* [Task item] An exact copy of every record below is what's needed here.

[Opening Provided data section]

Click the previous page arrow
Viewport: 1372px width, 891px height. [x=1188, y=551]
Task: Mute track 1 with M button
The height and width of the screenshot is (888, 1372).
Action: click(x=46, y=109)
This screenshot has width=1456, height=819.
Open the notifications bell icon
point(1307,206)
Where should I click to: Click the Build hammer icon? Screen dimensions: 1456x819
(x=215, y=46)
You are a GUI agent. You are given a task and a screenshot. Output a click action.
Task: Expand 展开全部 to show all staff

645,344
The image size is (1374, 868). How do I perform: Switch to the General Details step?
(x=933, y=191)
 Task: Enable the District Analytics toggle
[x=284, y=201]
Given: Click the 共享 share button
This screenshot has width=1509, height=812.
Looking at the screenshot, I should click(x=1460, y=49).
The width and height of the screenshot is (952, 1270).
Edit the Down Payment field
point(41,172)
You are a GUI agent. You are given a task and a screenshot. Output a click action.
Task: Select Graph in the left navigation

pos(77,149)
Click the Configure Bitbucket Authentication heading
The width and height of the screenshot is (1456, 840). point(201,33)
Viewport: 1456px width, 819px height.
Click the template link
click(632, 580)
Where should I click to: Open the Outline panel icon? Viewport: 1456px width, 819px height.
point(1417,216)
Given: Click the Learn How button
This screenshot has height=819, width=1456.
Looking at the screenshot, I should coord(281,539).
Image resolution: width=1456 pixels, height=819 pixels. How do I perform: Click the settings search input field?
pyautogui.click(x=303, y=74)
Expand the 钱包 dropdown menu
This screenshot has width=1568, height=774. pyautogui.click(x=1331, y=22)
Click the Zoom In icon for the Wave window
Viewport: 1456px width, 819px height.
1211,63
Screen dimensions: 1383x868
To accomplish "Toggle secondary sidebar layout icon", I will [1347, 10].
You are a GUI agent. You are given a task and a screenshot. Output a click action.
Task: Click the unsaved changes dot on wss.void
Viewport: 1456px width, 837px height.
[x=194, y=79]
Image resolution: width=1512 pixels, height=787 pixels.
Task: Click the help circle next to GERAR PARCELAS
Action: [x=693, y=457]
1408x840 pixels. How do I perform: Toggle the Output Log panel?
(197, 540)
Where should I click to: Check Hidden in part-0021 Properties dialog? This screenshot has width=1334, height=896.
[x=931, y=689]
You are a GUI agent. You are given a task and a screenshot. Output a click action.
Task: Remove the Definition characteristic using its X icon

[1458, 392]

[Closing Provided data section]

* [Output]
Click the previous page arrow
Viewport: 1372px width, 891px height. [x=1188, y=551]
Task: Mute track 1 with M button
The height and width of the screenshot is (888, 1372).
Action: click(x=46, y=109)
This screenshot has width=1456, height=819.
Open the notifications bell icon
point(1307,206)
Where should I click to: Click the Build hammer icon? Screen dimensions: 1456x819
(x=215, y=46)
You are a GUI agent. You are given a task and a screenshot. Output a click action.
Task: Expand 展开全部 to show all staff

645,344
The image size is (1374, 868). How do I perform: Switch to the General Details step?
(x=933, y=191)
 Task: Enable the District Analytics toggle
[x=284, y=201]
Given: Click the 共享 share button
This screenshot has width=1509, height=812.
Looking at the screenshot, I should click(x=1460, y=49).
The width and height of the screenshot is (952, 1270).
Edit the Down Payment field
point(41,172)
You are a GUI agent. You are given a task and a screenshot. Output a click action.
Task: Select Graph in the left navigation

pos(77,149)
Click the Configure Bitbucket Authentication heading
The width and height of the screenshot is (1456, 840). point(201,33)
Viewport: 1456px width, 819px height.
Click the template link
click(632, 580)
Where should I click to: Open the Outline panel icon? Viewport: 1456px width, 819px height.
point(1417,216)
Given: Click the Learn How button
This screenshot has height=819, width=1456.
Looking at the screenshot, I should coord(281,539).
Image resolution: width=1456 pixels, height=819 pixels. How do I perform: Click the settings search input field?
pyautogui.click(x=303, y=74)
Expand the 钱包 dropdown menu
This screenshot has width=1568, height=774. pyautogui.click(x=1331, y=22)
Click the Zoom In icon for the Wave window
Viewport: 1456px width, 819px height.
1211,63
Screen dimensions: 1383x868
To accomplish "Toggle secondary sidebar layout icon", I will [1347, 10].
You are a GUI agent. You are given a task and a screenshot. Output a click action.
Task: Click the unsaved changes dot on wss.void
Viewport: 1456px width, 837px height.
[x=194, y=79]
Image resolution: width=1512 pixels, height=787 pixels.
Task: Click the help circle next to GERAR PARCELAS
Action: [x=693, y=457]
1408x840 pixels. How do I perform: Toggle the Output Log panel?
(197, 540)
Where should I click to: Check Hidden in part-0021 Properties dialog? This screenshot has width=1334, height=896.
[x=931, y=689]
You are a GUI agent. You are given a task and a screenshot. Output a click action.
Task: Remove the Definition characteristic using its X icon

[1458, 392]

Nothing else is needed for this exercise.